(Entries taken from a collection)
────────

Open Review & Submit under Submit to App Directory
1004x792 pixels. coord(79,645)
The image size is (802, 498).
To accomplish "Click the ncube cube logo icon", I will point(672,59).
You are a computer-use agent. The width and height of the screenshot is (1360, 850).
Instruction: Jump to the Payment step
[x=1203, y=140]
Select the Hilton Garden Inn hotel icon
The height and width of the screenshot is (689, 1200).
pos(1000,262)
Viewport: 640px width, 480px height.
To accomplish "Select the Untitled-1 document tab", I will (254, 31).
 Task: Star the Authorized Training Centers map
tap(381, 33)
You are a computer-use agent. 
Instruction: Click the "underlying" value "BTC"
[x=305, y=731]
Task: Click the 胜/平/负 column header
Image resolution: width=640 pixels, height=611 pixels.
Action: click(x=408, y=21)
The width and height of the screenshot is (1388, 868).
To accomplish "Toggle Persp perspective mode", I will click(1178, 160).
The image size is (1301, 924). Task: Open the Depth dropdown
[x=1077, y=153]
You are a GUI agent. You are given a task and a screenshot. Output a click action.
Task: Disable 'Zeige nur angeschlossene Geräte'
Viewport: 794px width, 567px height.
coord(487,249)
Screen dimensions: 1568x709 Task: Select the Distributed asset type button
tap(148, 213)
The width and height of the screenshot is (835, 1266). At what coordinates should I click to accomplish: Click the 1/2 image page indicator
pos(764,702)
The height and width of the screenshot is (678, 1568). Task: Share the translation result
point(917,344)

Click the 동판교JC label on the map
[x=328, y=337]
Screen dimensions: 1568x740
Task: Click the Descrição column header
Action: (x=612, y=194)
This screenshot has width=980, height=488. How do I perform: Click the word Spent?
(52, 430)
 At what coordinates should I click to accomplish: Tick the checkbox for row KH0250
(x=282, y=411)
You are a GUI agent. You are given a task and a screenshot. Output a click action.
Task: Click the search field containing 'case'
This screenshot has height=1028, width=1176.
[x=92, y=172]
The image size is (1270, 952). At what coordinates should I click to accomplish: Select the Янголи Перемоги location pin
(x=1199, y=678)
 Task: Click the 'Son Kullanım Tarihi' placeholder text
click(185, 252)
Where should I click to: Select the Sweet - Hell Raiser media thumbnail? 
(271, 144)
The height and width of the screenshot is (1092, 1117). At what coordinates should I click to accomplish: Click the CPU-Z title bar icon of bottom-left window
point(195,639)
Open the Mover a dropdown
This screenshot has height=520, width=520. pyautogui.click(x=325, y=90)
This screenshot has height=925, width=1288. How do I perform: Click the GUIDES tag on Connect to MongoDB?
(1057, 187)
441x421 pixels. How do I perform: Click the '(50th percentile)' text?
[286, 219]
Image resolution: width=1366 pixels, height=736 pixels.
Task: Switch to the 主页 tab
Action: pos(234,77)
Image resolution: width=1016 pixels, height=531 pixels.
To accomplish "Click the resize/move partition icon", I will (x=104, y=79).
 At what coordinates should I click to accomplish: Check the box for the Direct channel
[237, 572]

────────

ASSIGNMENT
Write out every record shown above, word for word.

WRITTEN RESPONSE
Open Review & Submit under Submit to App Directory
1004x792 pixels. coord(79,645)
The image size is (802, 498).
To accomplish "Click the ncube cube logo icon", I will point(672,59).
You are a computer-use agent. The width and height of the screenshot is (1360, 850).
Instruction: Jump to the Payment step
[x=1203, y=140]
Select the Hilton Garden Inn hotel icon
The height and width of the screenshot is (689, 1200).
pos(1000,262)
Viewport: 640px width, 480px height.
To accomplish "Select the Untitled-1 document tab", I will (254, 31).
 Task: Star the Authorized Training Centers map
tap(381, 33)
You are a computer-use agent. 
Instruction: Click the "underlying" value "BTC"
[x=305, y=731]
Task: Click the 胜/平/负 column header
Image resolution: width=640 pixels, height=611 pixels.
Action: click(x=408, y=21)
The width and height of the screenshot is (1388, 868).
To accomplish "Toggle Persp perspective mode", I will click(1178, 160).
The image size is (1301, 924). Task: Open the Depth dropdown
[x=1077, y=153]
You are a GUI agent. You are given a task and a screenshot. Output a click action.
Task: Disable 'Zeige nur angeschlossene Geräte'
Viewport: 794px width, 567px height.
coord(487,249)
Screen dimensions: 1568x709 Task: Select the Distributed asset type button
tap(148, 213)
The width and height of the screenshot is (835, 1266). At what coordinates should I click to accomplish: Click the 1/2 image page indicator
pos(764,702)
The height and width of the screenshot is (678, 1568). Task: Share the translation result
point(917,344)

Click the 동판교JC label on the map
[x=328, y=337]
Screen dimensions: 1568x740
Task: Click the Descrição column header
Action: (x=612, y=194)
This screenshot has width=980, height=488. How do I perform: Click the word Spent?
(52, 430)
 At what coordinates should I click to accomplish: Tick the checkbox for row KH0250
(x=282, y=411)
You are a GUI agent. You are given a task and a screenshot. Output a click action.
Task: Click the search field containing 'case'
This screenshot has height=1028, width=1176.
[x=92, y=172]
The image size is (1270, 952). At what coordinates should I click to accomplish: Select the Янголи Перемоги location pin
(x=1199, y=678)
 Task: Click the 'Son Kullanım Tarihi' placeholder text
click(185, 252)
Where should I click to: Select the Sweet - Hell Raiser media thumbnail? 
(271, 144)
The height and width of the screenshot is (1092, 1117). At what coordinates should I click to accomplish: Click the CPU-Z title bar icon of bottom-left window
point(195,639)
Open the Mover a dropdown
This screenshot has height=520, width=520. pyautogui.click(x=325, y=90)
This screenshot has height=925, width=1288. How do I perform: Click the GUIDES tag on Connect to MongoDB?
(1057, 187)
441x421 pixels. How do I perform: Click the '(50th percentile)' text?
[286, 219]
Image resolution: width=1366 pixels, height=736 pixels.
Task: Switch to the 主页 tab
Action: pos(234,77)
Image resolution: width=1016 pixels, height=531 pixels.
To accomplish "Click the resize/move partition icon", I will (x=104, y=79).
 At what coordinates should I click to accomplish: Check the box for the Direct channel
[237, 572]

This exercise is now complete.